What that means for our arsenal Therapeutic antibodies show weaker binding to this variant of the spike, and clinical trials have found multiple vaccines are less effective against this variant. For example, South Africa, where this variant was widespread, has halted the use of AstraZeneca’s adenoviral vector vaccine because of worries that it is not as protective against this variant. mRNA vaccines seem to overcome the reduction in neutralization and Moderna has launched a trial of a modified vaccine to tackle this variant.
B.1.427 and B.1.429 (Epsilon)
First detected US (California)
Status No longer monitored
Key mutations Six different amino acid swaps in viral proteins. The spike protein contains four of those, including L452R, a swap of a leucine for an arginine in the receptor-binding domain.
Biological impact Scientists think that L452R can make the spike bind more strongly to ACE2. Early evidence showed that this variant is about 20% more infectious, but it now seems to be dying out.

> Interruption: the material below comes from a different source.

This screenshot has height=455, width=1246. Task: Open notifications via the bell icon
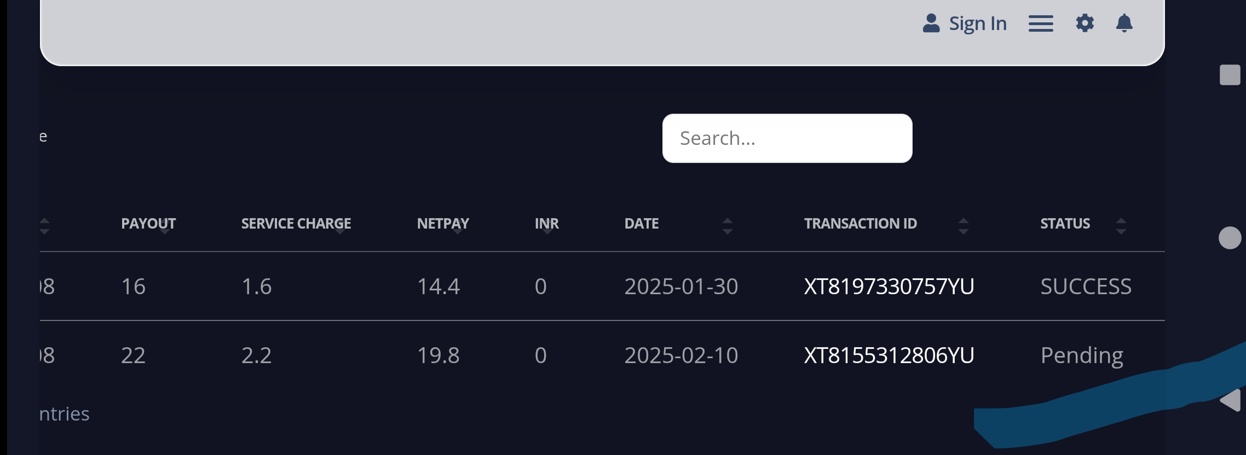coord(1124,24)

What that means for our arsenal Some therapeutic antibodies have weaker binding to these variants of the spike. There is also some evidence that vaccines are slightly less effective against it.
P.1 (Gamma)
First detected Brazil
Status Variant of concern
Key mutations Seventeen amino acid swaps and one deletion in various viral proteins. Eleven mutations occur in the spike protein, including three in the receptor-binding domain: the N501Y and E484K swaps seen in other variants, and K417T, a swap of a lysine to a threonine.
Biological impact The changes in the spike protein destabilize the form of the spike with all the RBDs in the down position. This favors the form with RBDs in the up position, increasing binding to the ACE2 receptor.

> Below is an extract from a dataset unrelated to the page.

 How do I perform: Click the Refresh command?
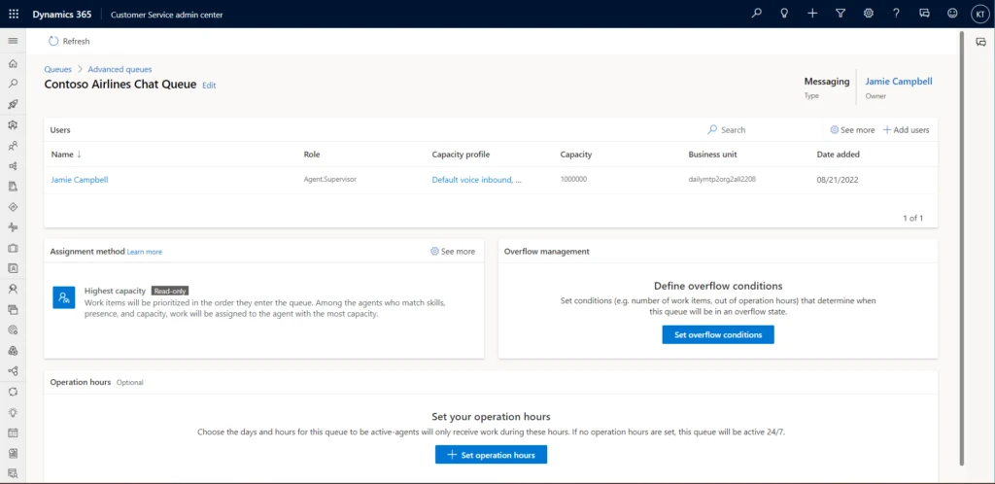tap(69, 41)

What that means for our arsenal Therapeutic antibodies that target the receptor-binding domain show weaker binding to this variant of the spike, and lab studies suggest that vaccines might not be as protective.
B.1.617.2 (Delta)
First detected India
Status Variant of concern
Key mutations Around 15 amino acid swaps and deletions in different viral proteins. These changes include a swap of a leucine to an arginine (L452R) in the receptor-binding domain and a swap of a proline to an arginine (P681R) in the furin cleavage site, which is key for the virus to get into cells.
An additional swap of a lysine to an asparagine (K417N) has led to what some have dubbed "Delta with K417N" or “Delta Plus.” India’s health ministry has described this as a new and distinct variant of concern, but the WHO currently considers this part of the Delta variant.
Biological impact Lab experiments have shown that this variant gets into cells more easily and replicates more effectively once there. Epidemiological studies have found that it is more transmissible than Alpha and, as a consequence, Delta has become the dominant variant in many countries.
What that means for our arsenal Lab-based studies suggest that some antibody therapies offer less protection, but Regeneron Pharmaceuticals’ casirivimab-imdevimab cocktail and GlaxoSmithKline and Vir Biotechnology’s sotrovimab are still effective against Delta. Early analyses of cases in multiple countries show that both messenger RNA- and DNA-based vaccines still offer protection against symptomatic infection and hospital admission, but at a slightly reduced level. Pfizer and its partner BioNTech have announced they are conducting early tests to determine whether a third dose of its mRNA vaccine could boost protection. The companies are also developing a modified vaccine tailored to the Delta variant.